In conclusion, all areas bordered by flat surfaces are difficult, while areas bordered by convex or concave profiles are much more forgiving.

Liposuction of the behind (gluteal area) is possible in young people, but an excess of skin is often created and this has to be removed by skin excision, preferably in the gluteal fold (see the Photo Gallery). We now have the tools to create harmonious and happy buttocks.

There is a great demand for these procedures, which involve liposuction, and the operations are performed at the Institute of Plastic Surgery, Western Harbour, Malmö, Sweden.


There is a new innovation to liposculpture: Liposuction means to remove fat, and the new method, called lipoaugmentation, can be used to add fat, for example to the breast. Considerable augmentations can be performed in the breast, but this requires considerable access to fat. Liposculpture is particularly useful for the correction of breast asymmetry, but it is not at all as efficient as implants.
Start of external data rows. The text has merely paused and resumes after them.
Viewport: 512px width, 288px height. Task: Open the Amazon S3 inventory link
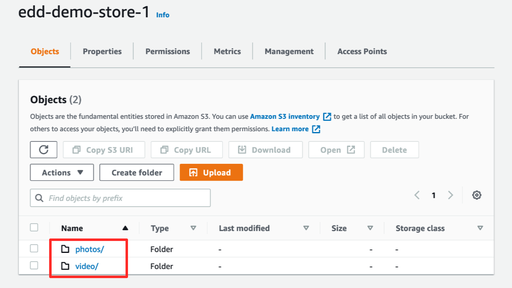tap(285, 116)
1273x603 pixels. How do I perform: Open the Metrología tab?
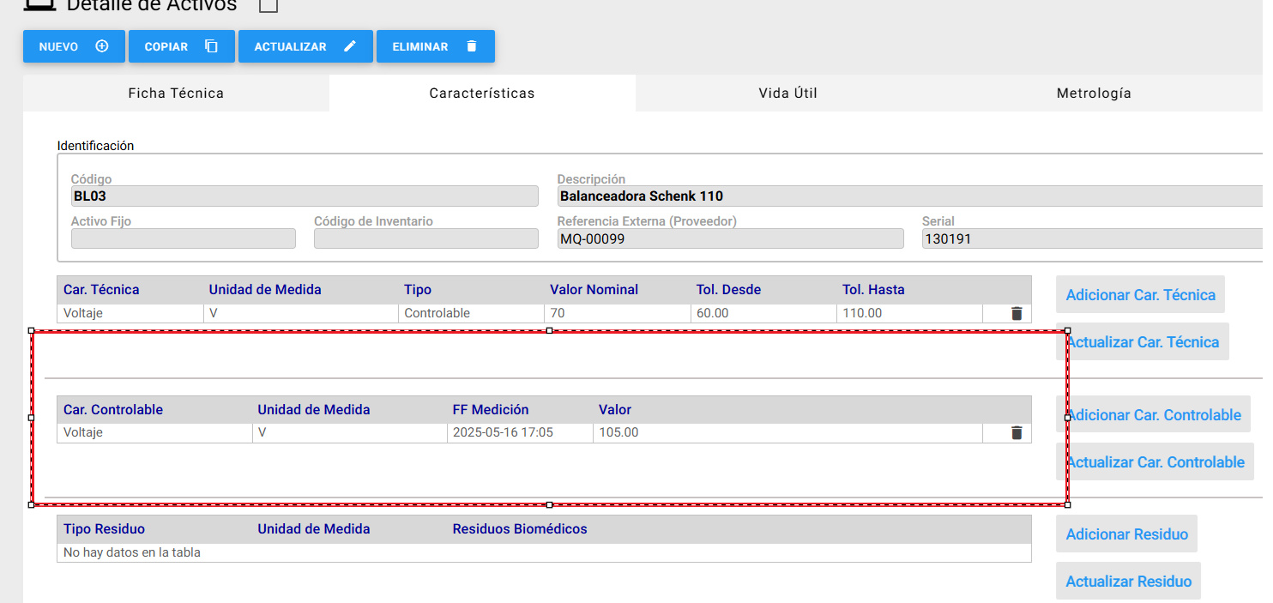click(x=1094, y=93)
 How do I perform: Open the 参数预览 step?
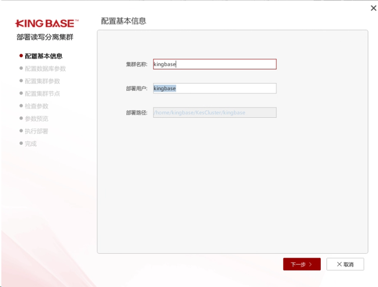[x=36, y=119]
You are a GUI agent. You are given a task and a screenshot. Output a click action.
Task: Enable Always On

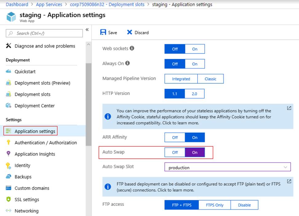195,64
Over the last few years, there has been an increasing demand for gluteal (behind) augmentation, using autologous fat. This technique is successful and fulfils the expectation of the women. As in all fat augmentation, one can expect 1-2-3 sessions.

A new combined liposuction and vibration technique has made the procedures more efficient.

Today liposuction is normally carried out by the use of a tumescent (wet) technique, which makes the procedure both safer and quicker. Only at the borders, between flat and bulging areas, do we have to be restrictive with fluid addition in the tissues. This precaution is made in order to avoid postoperastive unevenness.

Liposuction is a safe procedure when you remove less than three (3) litres of material and it can be acceptable for removal of up to five (5) litres. When removing larger amounts, the change of balance between fluid and water can seriously harm the patient’s circulation.

Ultrasound came as an innovation in liposuction, but it has virtually disappeared due to several disadvantages, such as pain, increased cost and increasing risks of serious complications. This technique is not used at the Institute of Plastic Surgery, Malmö, Sweden.


Today we can replace tissues with autologous fat. Usually 1-2-3 sessions are required. Liposculpture is popular in the malar area and the lips. For some years now we also augmented breasts and the gluteal area with autologous fat. Please note that fat is excellent for correcting contour defects.

These procedures are also performed at the Institute of Plastic Surgery, Western Harbour, Malmö, Sweden.